2. The communication apparatus according to claim 1, wherein the
resonance direction of the first antenna device and the resonance
direction of the second antenna device are exactly opposite to each
other.
3. The communication apparatus according to claim 1, wherein the
first antenna device has a resonant frequency band close to that of
the second antenna device.
4. The communication apparatus according to claim 3, wherein the
resonant frequency band is the 2.4 GHz band.
5. The communication apparatus according to claim 1, wherein the
first passive element is formed generally in an inverted-L shape
including a long portion and a short portion, the long portion
extending along a plane of the first antenna ground and the short
portion extending in parallel with the resonance direction of the
second antenna device.
6. The communication apparatus according to claim 5, wherein the
long portion of the first passive element is disposed orthogonal to
the resonance direction of the first antenna device resonates.
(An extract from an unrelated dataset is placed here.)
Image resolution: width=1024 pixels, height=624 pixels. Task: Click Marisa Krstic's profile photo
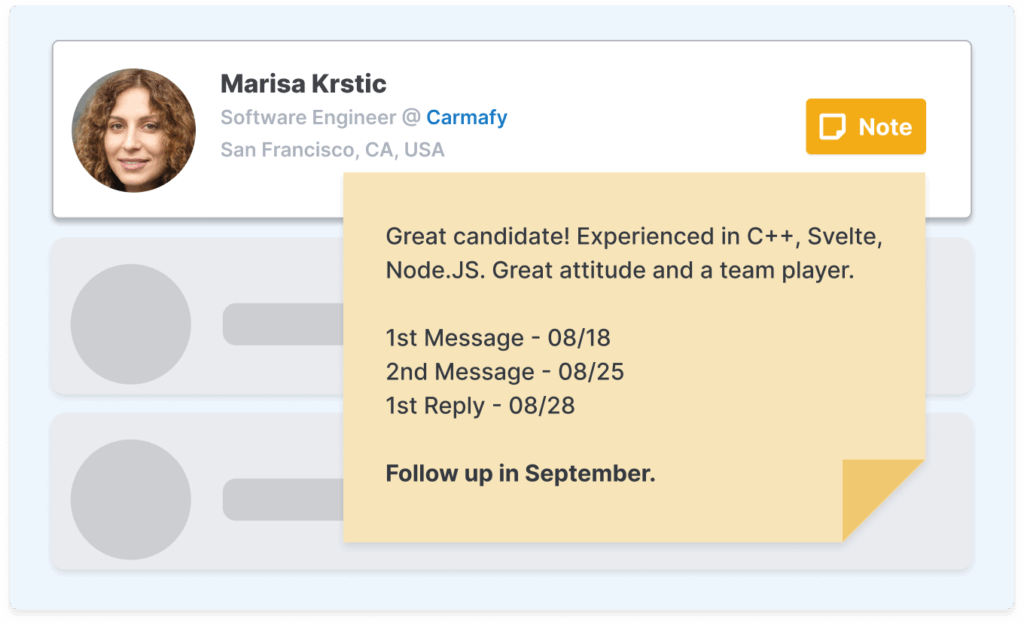click(x=133, y=130)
7. The communication apparatus according to claim 5, wherein the
second passive element is formed generally in an inverted-L shape
including a long portion and a short portion, the long portion
extending along a plane of the second antenna ground and the short
portion extending in parallel with the resonance direction of the
first antenna device.
8. The communication apparatus according to claim 7, wherein the
long portion of the second passive element is disposed orthogonal
to the resonance direction of the second antenna device
resonates.
9. The communication apparatus according to claim 1, wherein the
first passive element is formed generally in an inverted-J shape
including a long portion and a short portion, wherein a plane
including the long portion and the short portion is orthogonal to
the resonance direction of the first antenna device, and the first
antenna device is disposed in a space between the long portion and
the short portion of the first passive element.
10. The communication apparatus according to claim 9, wherein the
long portion of the first passive element is disposed substantially
or nearly orthogonal to the first antenna device when viewing the
first antenna device from the long portion of the first passive
element.
11. The communication apparatus according to claim 9, wherein the
second passive element is formed generally in an inverted-J shape
including a long portion and a short portion, wherein a plane
including the long portion and the short portion is orthogonal to
the resonance direction of the second antenna device, and the
second antenna device is disposed in a space between the long
portion and the short portion of the first passive element.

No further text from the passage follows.